New contracts secured with major brand owners, such as Dr Pepper, had underpinned good performance in the packaging segment
He added that while Q4 packaging earnings were “well below last year’s level”, full year figures had jumped 25% on returns in 2010 to $322m.
Buzzard said it had also gained business by tapping into the trend of “converting multipacks of large glass bottles from corrugated to paperboard solutions”.
Strong full year growth in emerging markets had further been key, said the company. While Q4 sales in these geographical segments had fallen slightly, emerging market growth reached 10% in 2011 – representing 28% of total company sales, with Chinese expansion noticeable.
Buzzard added: “In addition to gaining share in developed soft drink and beer markets, we're also growing aggressively in emerging markets, especially China where cans are becoming the preferred format and where suppliers and customers are making large investments in canned production and fulfilment. This trend favours our multipack solutions and is part of the reason our machine replacement are up strongly around the world, including China and other emerging markets.”
Outlook for 2012 – challenging demand, rising costs
Despite MWV’s overall buoyant assessment of 2011, it acknowledged that the downturn of Q4 would continue into 2012.
Chief financial officer Mark Rajkowski said the company expected global demand to remain “challenging” this year, especially in North America and Europe. This would be coupled with increased overhead costs and a robust dollar - making exports more expensive.

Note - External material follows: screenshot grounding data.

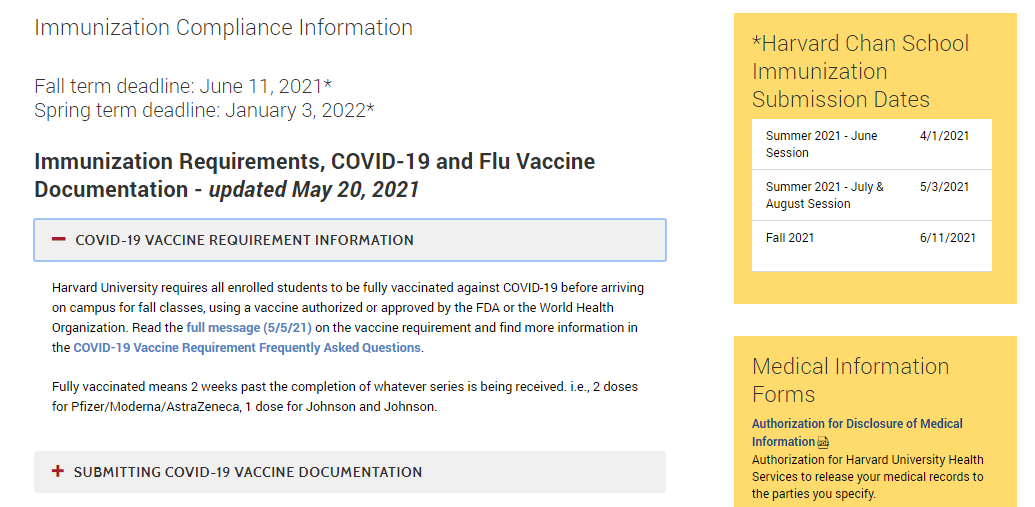The height and width of the screenshot is (507, 1035).
Task: Click the Fall term deadline text
Action: (x=182, y=87)
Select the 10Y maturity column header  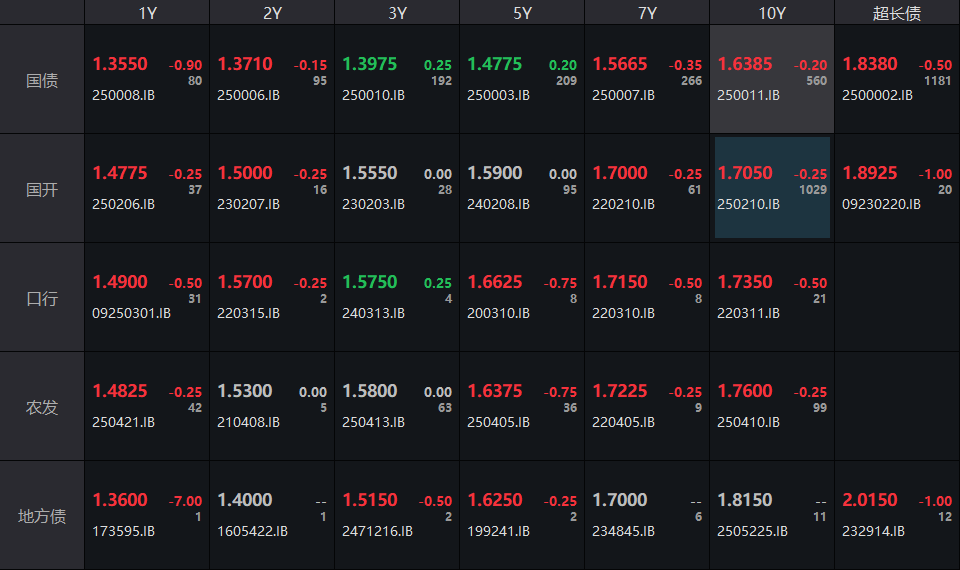[x=772, y=13]
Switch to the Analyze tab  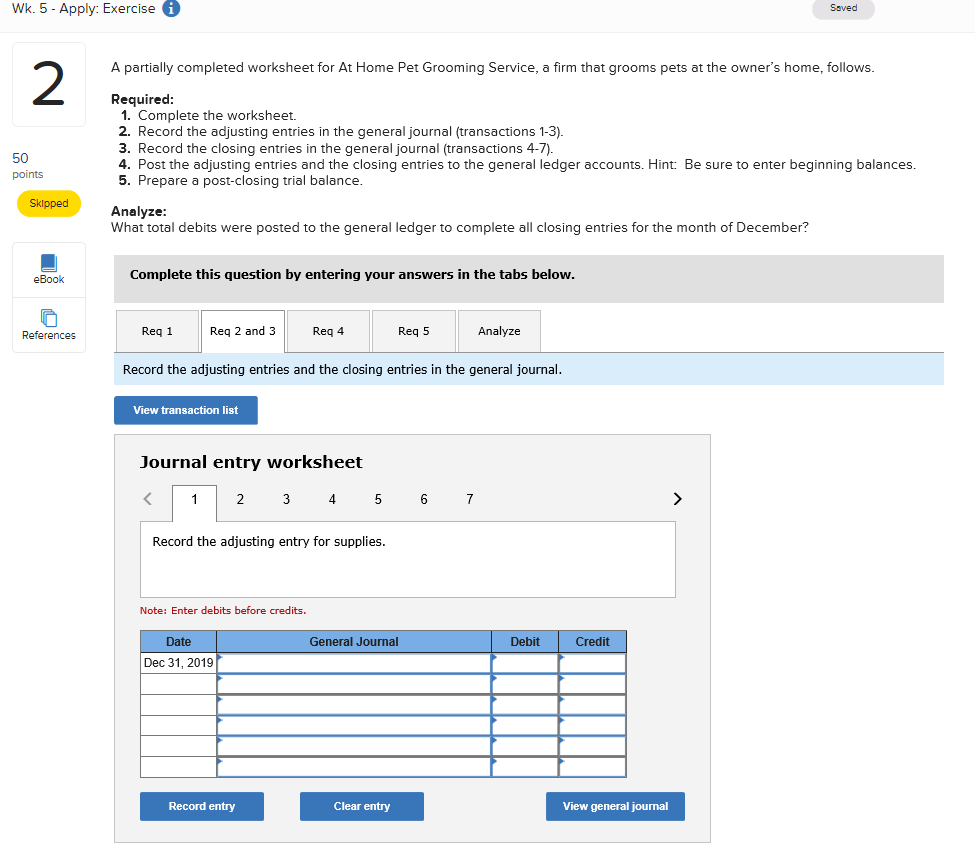pos(499,331)
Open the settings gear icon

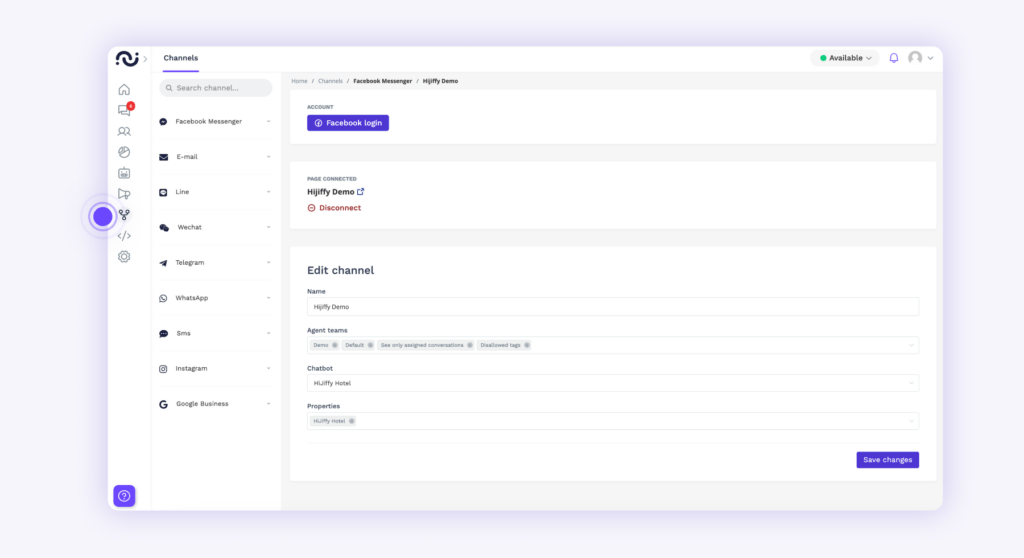[x=124, y=256]
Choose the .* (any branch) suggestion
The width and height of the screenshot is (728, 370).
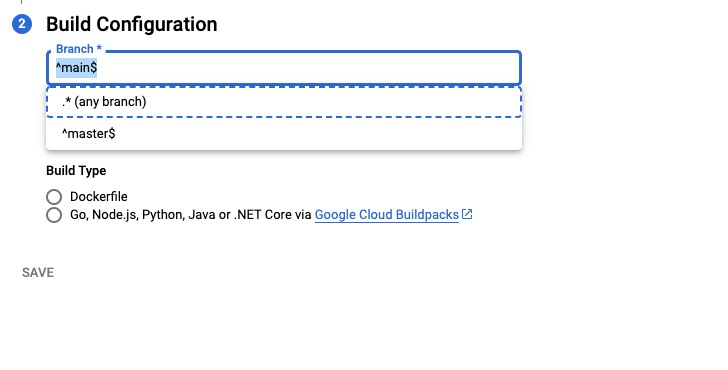[x=284, y=102]
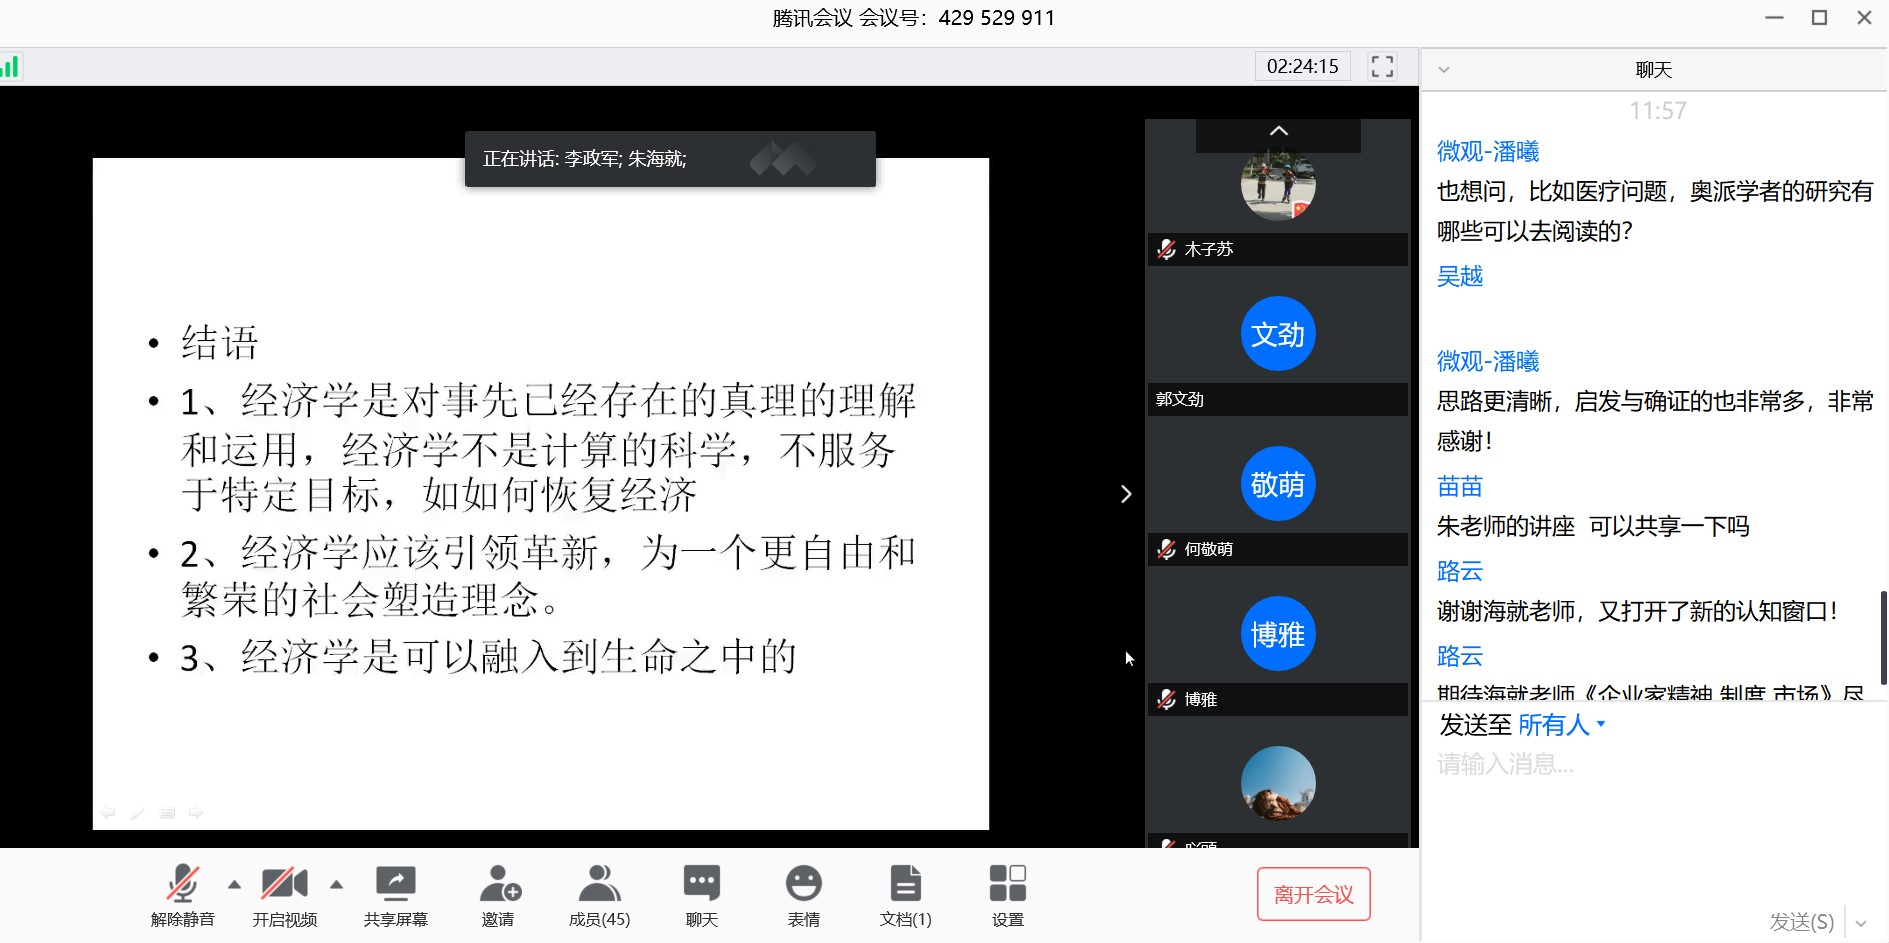Select 文劲 participant avatar thumbnail
The width and height of the screenshot is (1889, 943).
pos(1277,334)
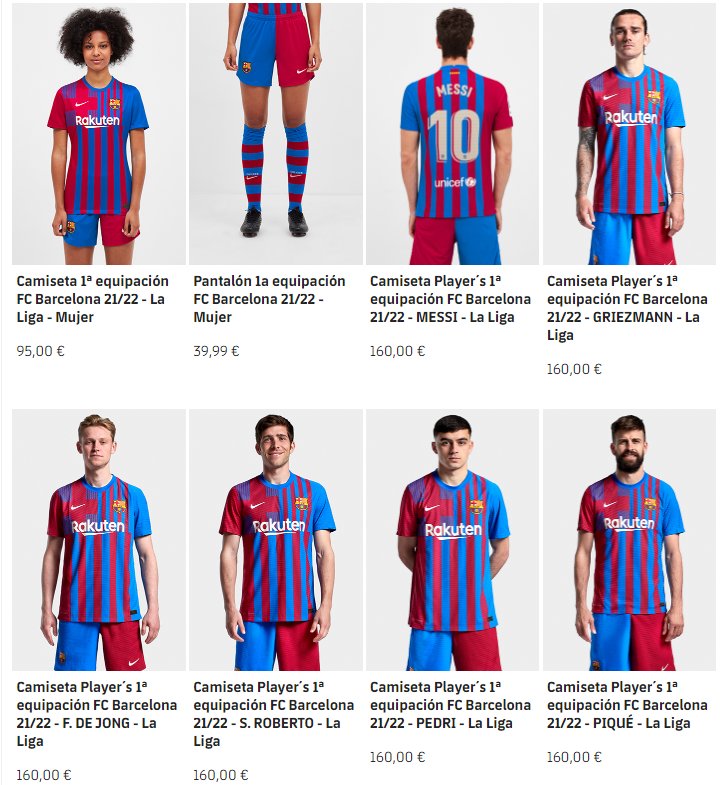Click the MESSI number 10 shirt photo
Screen dimensions: 728x785
point(453,134)
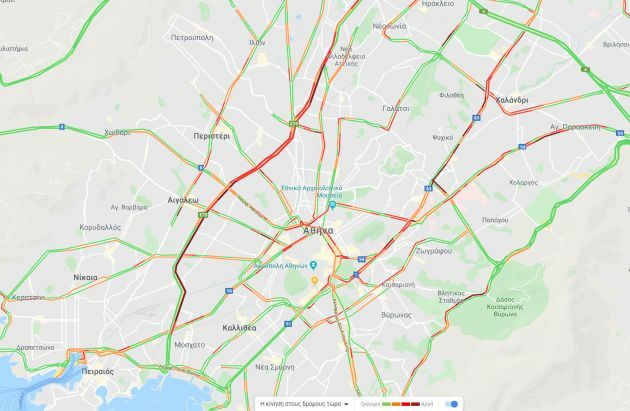Click the route 8 shield near Χαϊδάρι
630x411 pixels.
(x=61, y=127)
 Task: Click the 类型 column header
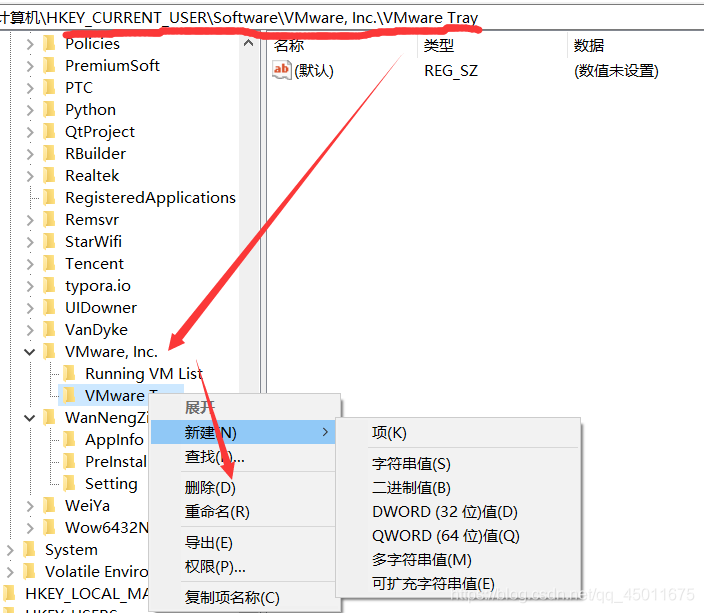tap(439, 46)
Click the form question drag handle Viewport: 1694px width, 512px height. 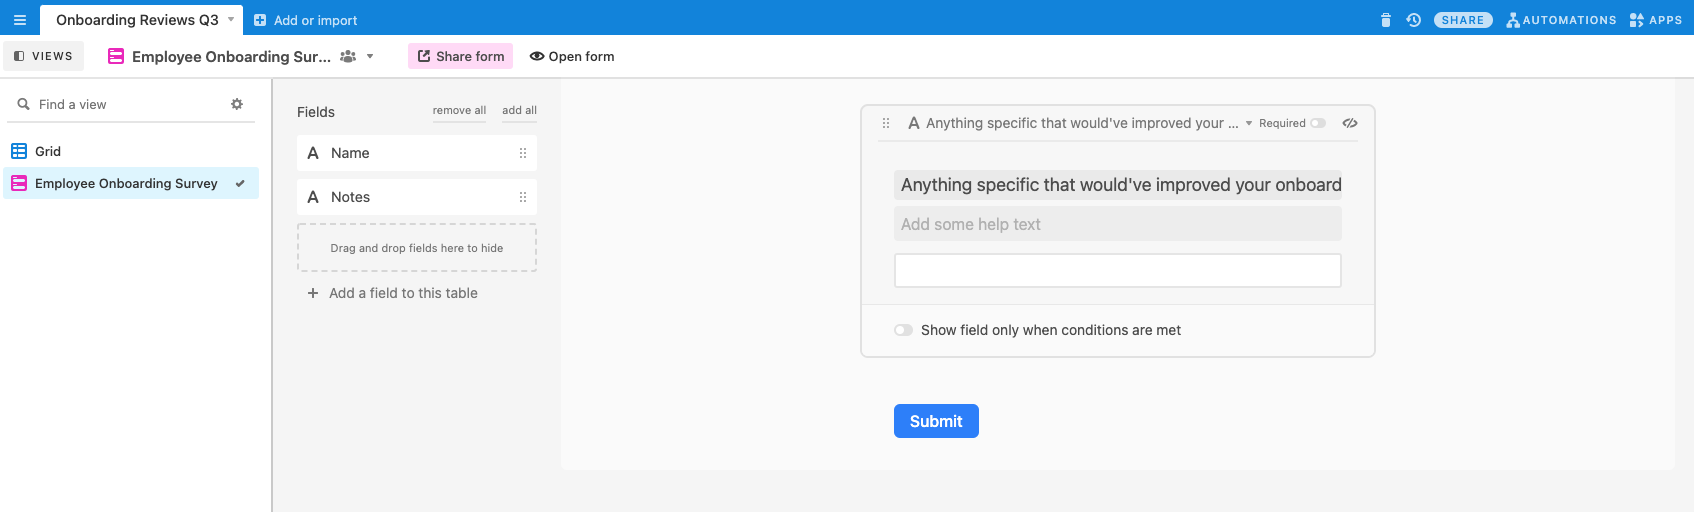pos(886,123)
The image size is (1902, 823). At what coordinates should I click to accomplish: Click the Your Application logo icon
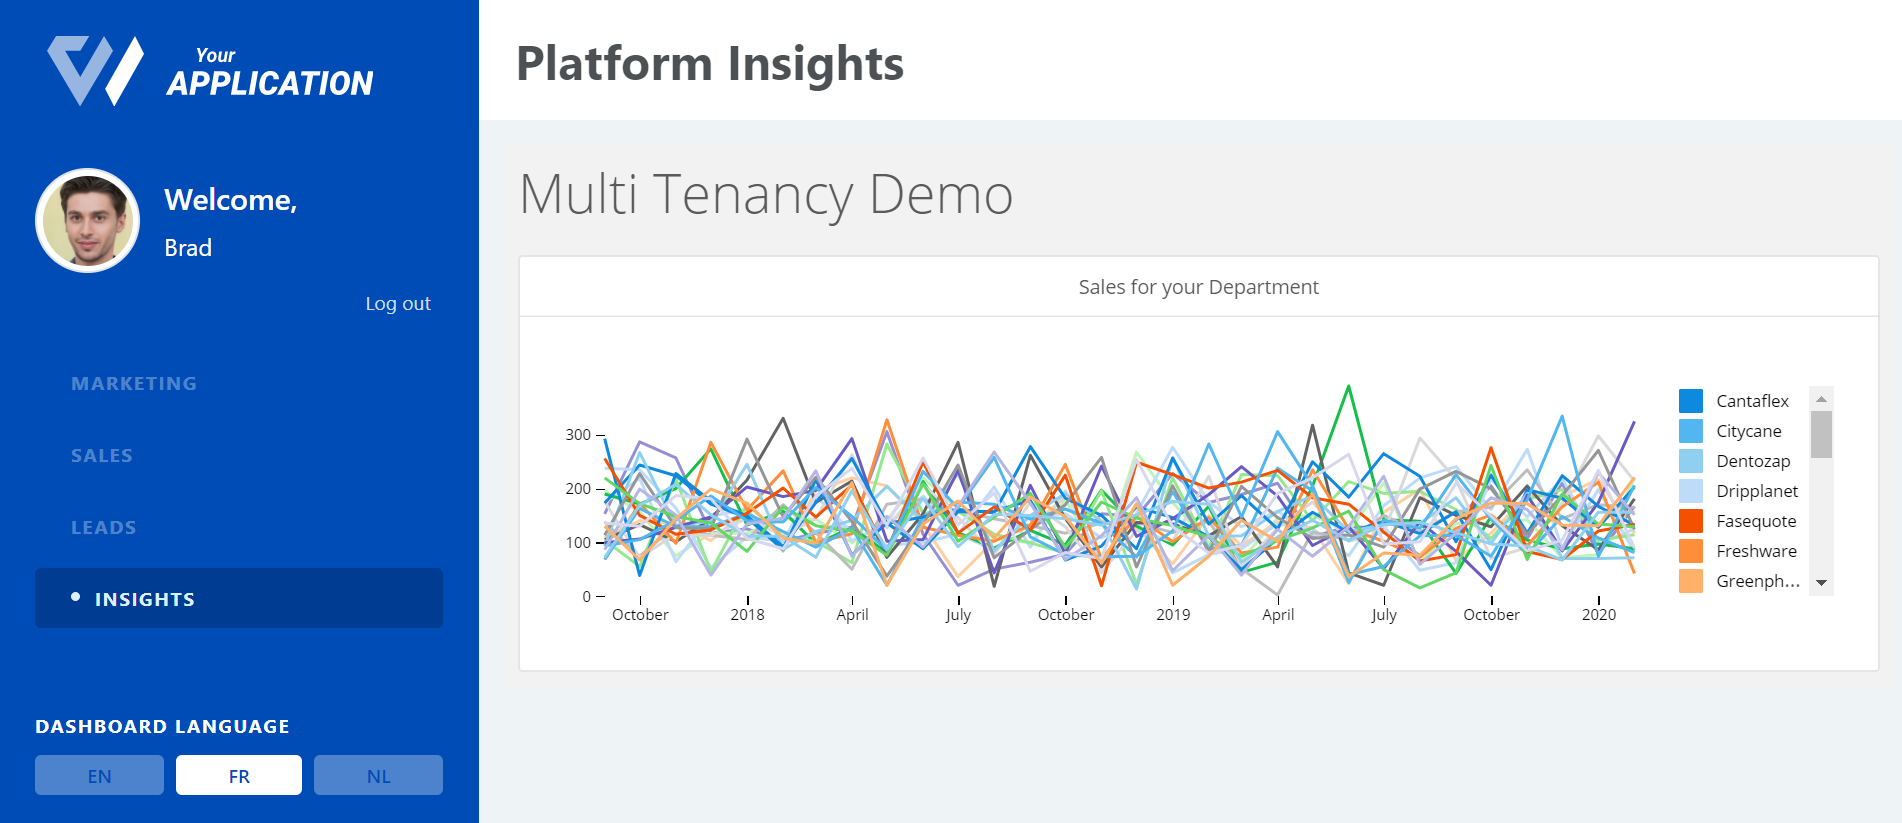(x=95, y=70)
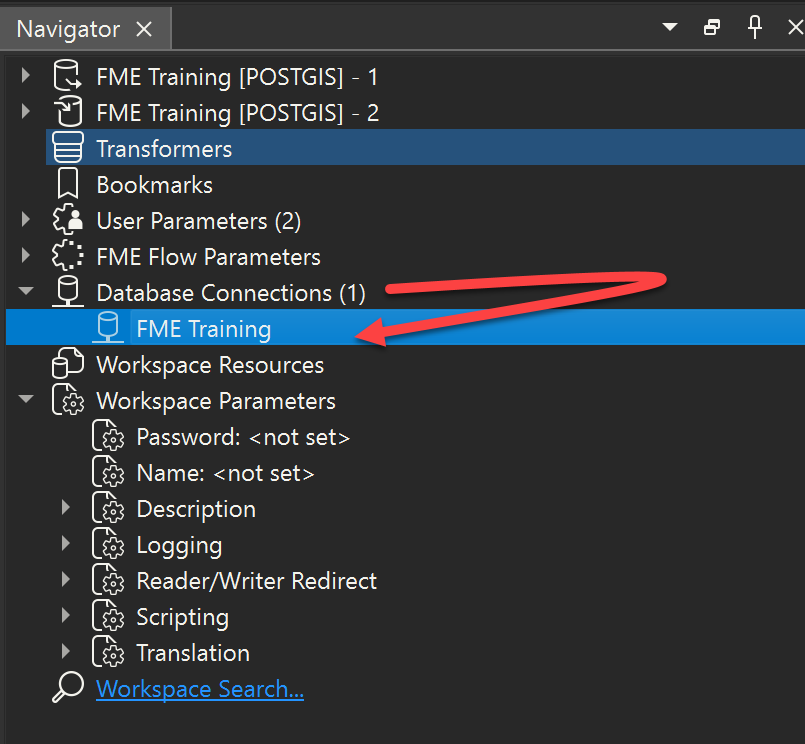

“We expect demand to remain weak in several of our markets, at least through the first half of the year due to on-going global macroeconomic developments, with the greatest risk and uncertainty in Europe,” he added. “We also expect continued upward pressure on input costs and a negative impact from the stronger dollar. As a result, we expect earnings to decline in the first quarter compared to our very strong results last year.”